Rehabilitation of an edentulous mandible
A clinical case report by Philippe Chapelot, France
In this case study, Straumann® BLT implants were successfully used to rehabilitate the patient’s mandible. The Novaloc® system proved to be highly retentive and comfortable for the patient, who referred to it several times as the treatment that changed his life.
The patient, a 70-year-old man, was referred to our practice as his lower removable prosthesis was very mobile and he was no longer able to speak or eat properly (Fig. 1). The main reason for the increased mobility and lack of re-adaptation of the prosthesis was increased bone remodeling in the lower jaw, which ultimately led to an almost non-existent bone ridge (Figs. 2-3). The patient was mainly interested in having a stabilized, easy-to-clean solution that would restore his quality of life. Radiographs and clinical examination showed enough bone to place two implants. His medical history was compatible with the indications for implant surgery. The overall esthetic requirement was not high, and the smile line was favorable.
The patient was informed about the two-stage approach of the procedure. We planned to place two Straumann® Bone Level Tapered (BLT) implants in regions 33 and 43, and use the Novaloc® abutments to retain the prosthesis in place. Application of Straumann® Emdogain® to facilitate tissue healing was also envisaged. The patient agreed to the treatment plan after discussion of all possible treatment alternatives and options.
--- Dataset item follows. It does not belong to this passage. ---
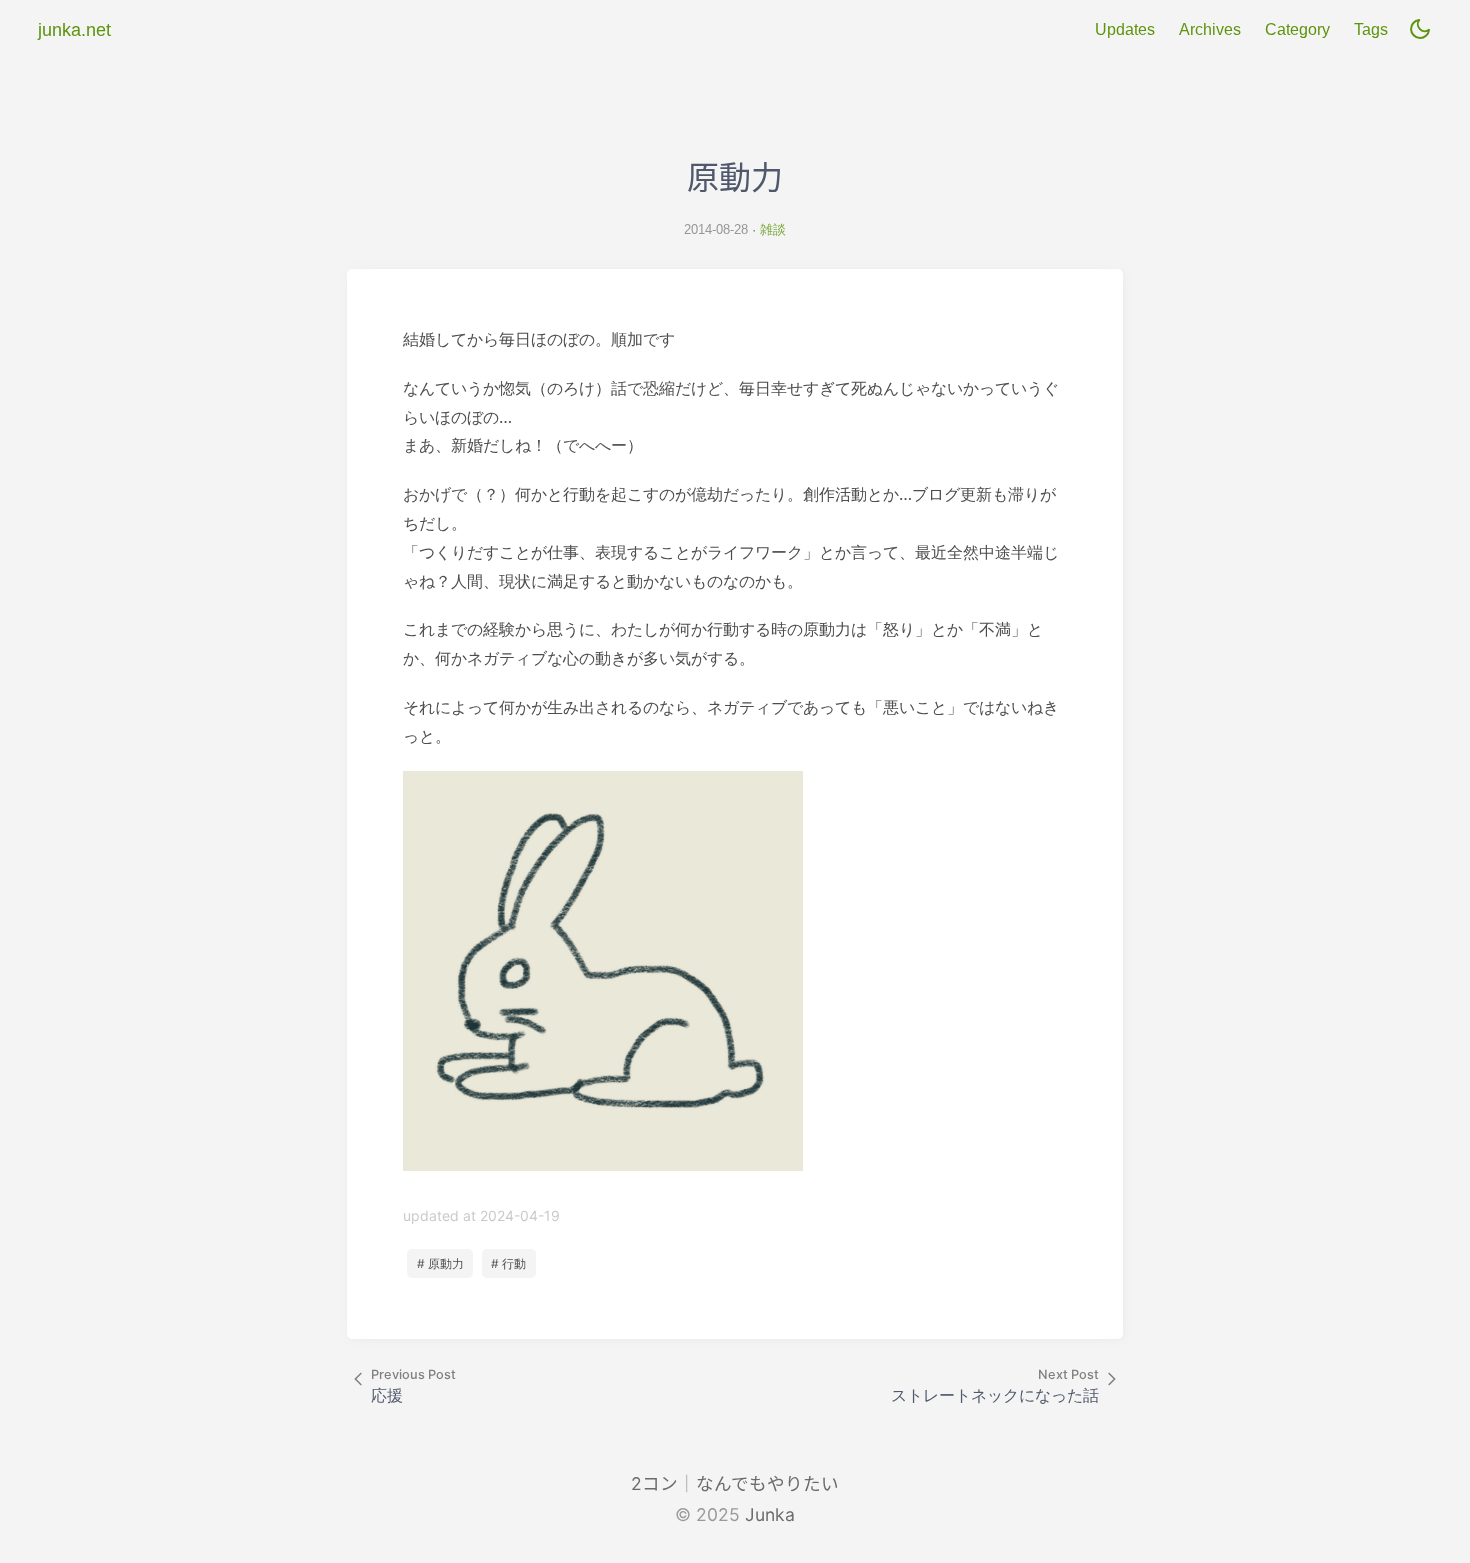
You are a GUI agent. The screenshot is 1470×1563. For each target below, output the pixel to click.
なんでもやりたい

The flap was raised, and the implant bed sites were prepared according to the manufacturer’s IFU. On completion of the preparation, two Straumann® RC BLT implants were inserted using the Loxim™ holder and torque wrench, with an insertion torque of 35 Ncm (Figs. 4-6). Healing abutments were manually fitted over the implants, followed by the flap closure with 4-0 Vicryl (Fig. 7-8). In order to achieve a better and faster healing process, Straumann® Emdogain® was placed over the soft tissue and the sutured areas (Figs. 9-11). Appropriate tissue healing was observed as early as 72 hours after the surgery (Figs. 12-14). Also, the patient reported very high quality of life aspects in the form of low post-operative pain and the absence of extensive swelling. Appropriate soft tissue contours around the implant were achieved by the emergence profile parts of the healing abutments (Figs. 14-16).
Eight weeks later, impressions were taken in silicone putty to produce the final removable prosthesis followed by occlusal registration (Figs. 17-18). At this stage the appropriately sized Novaloc® Retentive System was chosen, and the final occlusal scheme was mounted in wax and tested in the patient’s mouth to evaluate its function (prosthesis stability and patient’s ability to speak and chew, patient’s overall comfort). After confirming that the mounted teeth fulfilled all requirements, we sent them back to the dental laboratory for finishing. One week later we received the final work with the two pre-selected Novaloc® abutments. To help the patient get used to the new rehabilitation, we decided to place the Straumann® Novaloc® green retention insert (intermediate retention) (Figs. 19-21).
At follow up, oral hygiene was good, with no signs of inflammation. The patient was extremely happy with the final outcome.